Churches throughout eastern Uganda have been warned by the United States Embassy and others of potential attacks to be launched upon them by radical Islamist militants affiliated with the Somalia-based Islamic insurgency, Al-Shabaab. In addition, Uganda’s anti-terrorist police and police board have committed to providing churches with security during Sunday a worship, a necessary preemptive move in ensuring parishioners safety.
05/25/2014 Uganda (World Watch Monitor) – Uganda and Kenya authorities have scaled up security in recent days in response to warnings from Western countries that a jihadist group is planning to attack churches in Uganda.
The U.S. embassy in Uganda warned that churches there may face “specific threats” from Al Shabab, a Somalia-based militant Islamist terrorist group. The threats against the two East African countries are said to be due to each having peacekeeping troops in Somalia.
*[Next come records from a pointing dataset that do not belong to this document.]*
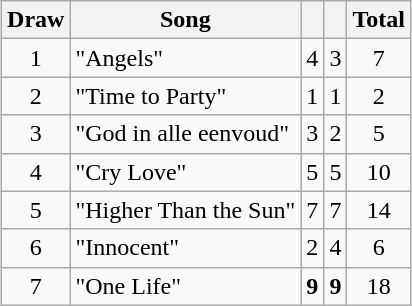
14 (379, 210)
"Innocent" (186, 248)
Song (186, 20)
Draw (36, 20)
"Time to Party" (186, 96)
"One Life" (186, 286)
"Cry Love" (186, 172)
10 (379, 172)
"God in alle eenvoud" (186, 134)
"Angels" (186, 58)
Total (379, 20)
18 (379, 286)
"Higher Than the Sun" (186, 210)
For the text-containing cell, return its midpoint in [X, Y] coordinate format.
“All the churches have been informed. The anti-terrorist police and police board in Uganda are providing security to the churches. There are further efforts to inform the people on what the explosives may look like so that they can identify them. We are especially concerned about the situation based on what we have seen happening in Kenya,” Rev. Mead Birungi of World Shine Ministries told World Watch Monitor during the International Convention on Healing of the Nation last week.
On May 21, a grenade attack a few metres from a mosque in Garissa, close to the Kenyan border with Somalia, is believed to have killed one and injured 11. No one yet has claimed responsibility. On May 16, 10 people were reported killed and more than 70 people injured in Gikomba, a market in the capital city, Nairobi. Three people died and 86 were injured during a twin blast May 5 along Kenya’s busy Thika highway.